* BEGIN INPUT MATERIAL *

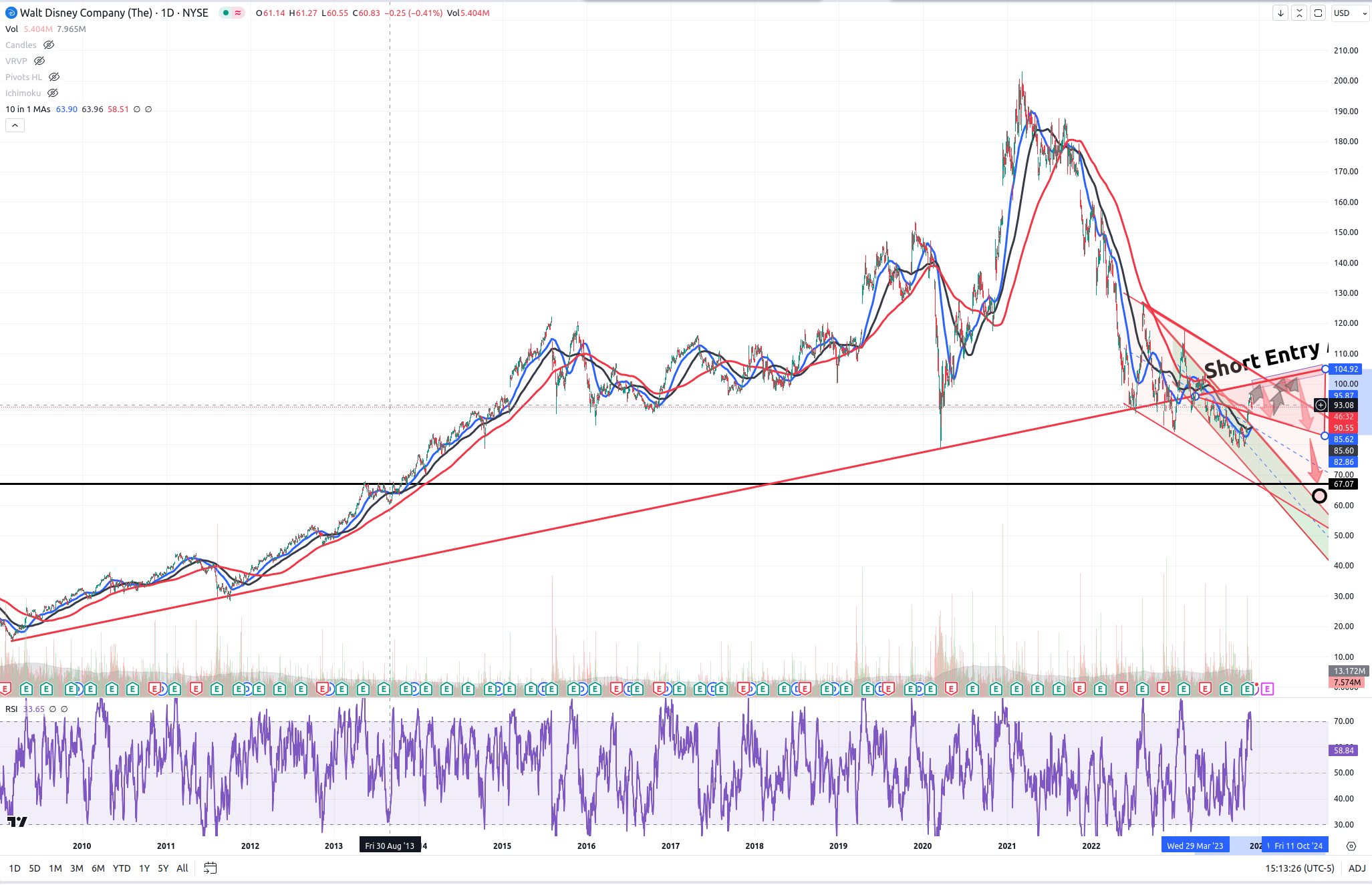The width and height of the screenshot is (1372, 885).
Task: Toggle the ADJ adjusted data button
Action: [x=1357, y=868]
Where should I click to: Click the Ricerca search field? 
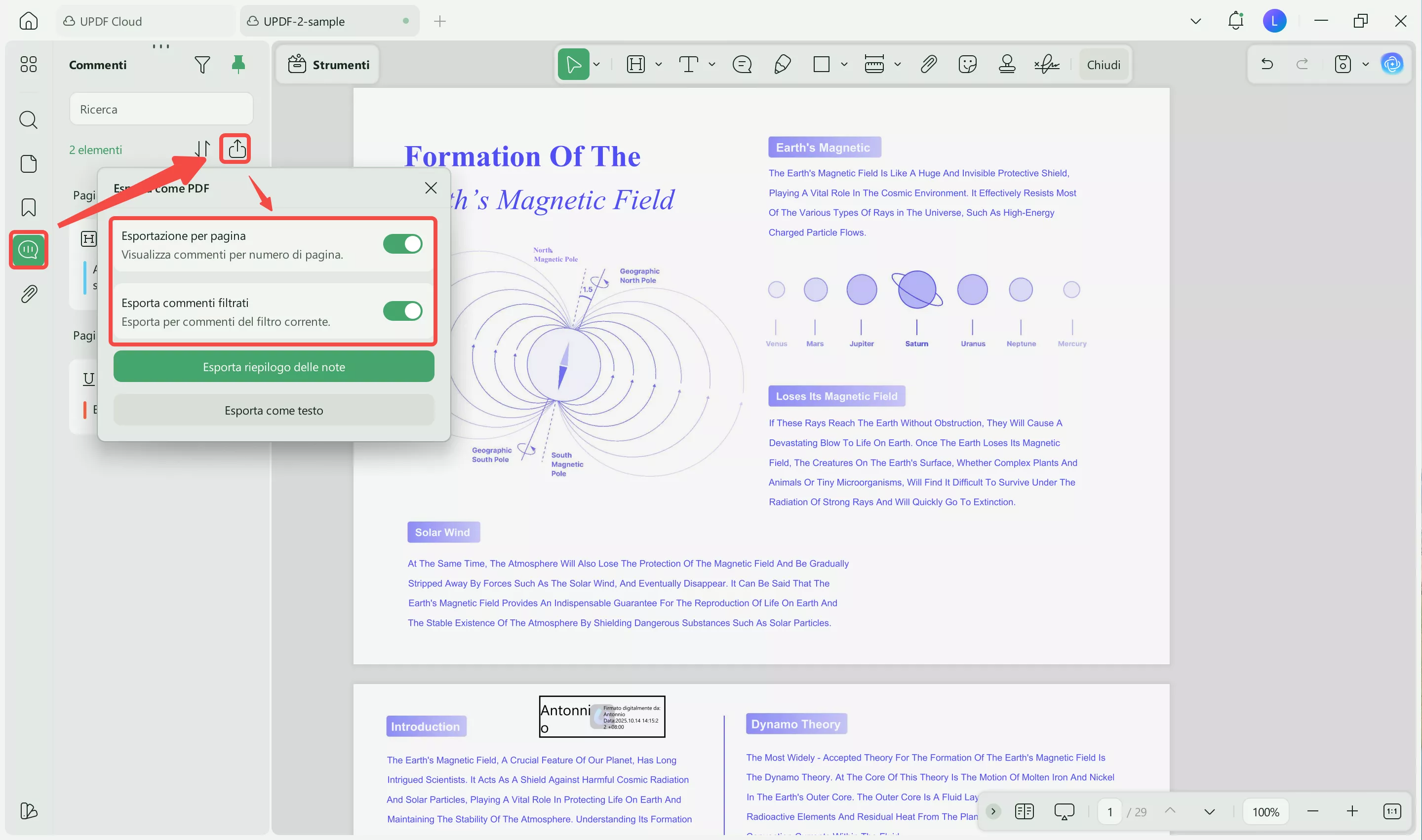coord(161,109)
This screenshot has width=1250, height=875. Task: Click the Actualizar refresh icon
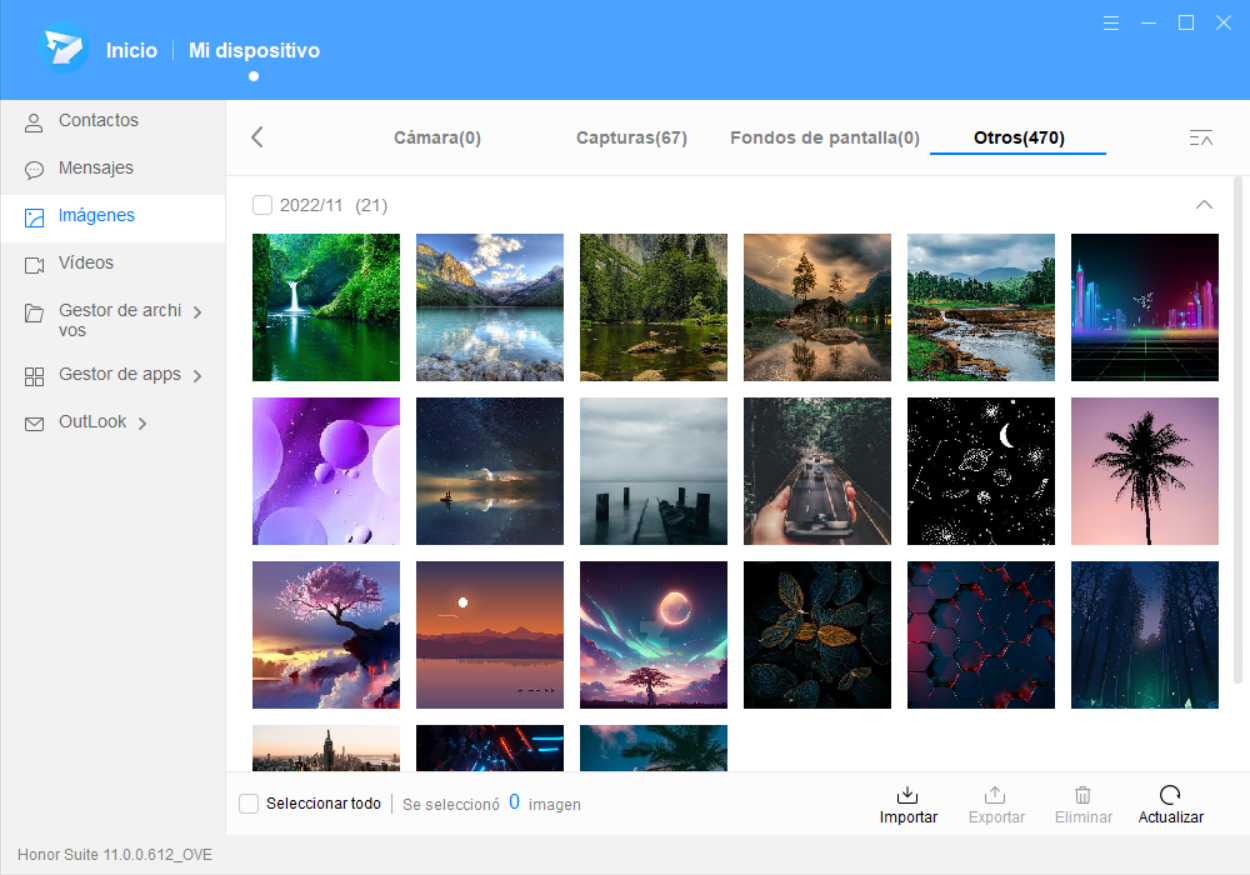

* END INPUT MATERIAL *

Write out the text of all the items above word for word, leaving the pictures out.

▶ [RESULT BELOW]
The width and height of the screenshot is (1372, 885).
Task: Toggle the ADJ adjusted data button
Action: [x=1357, y=868]
Where should I click to: Click the Ricerca search field? 
coord(161,109)
This screenshot has width=1250, height=875. Task: Click the Actualizar refresh icon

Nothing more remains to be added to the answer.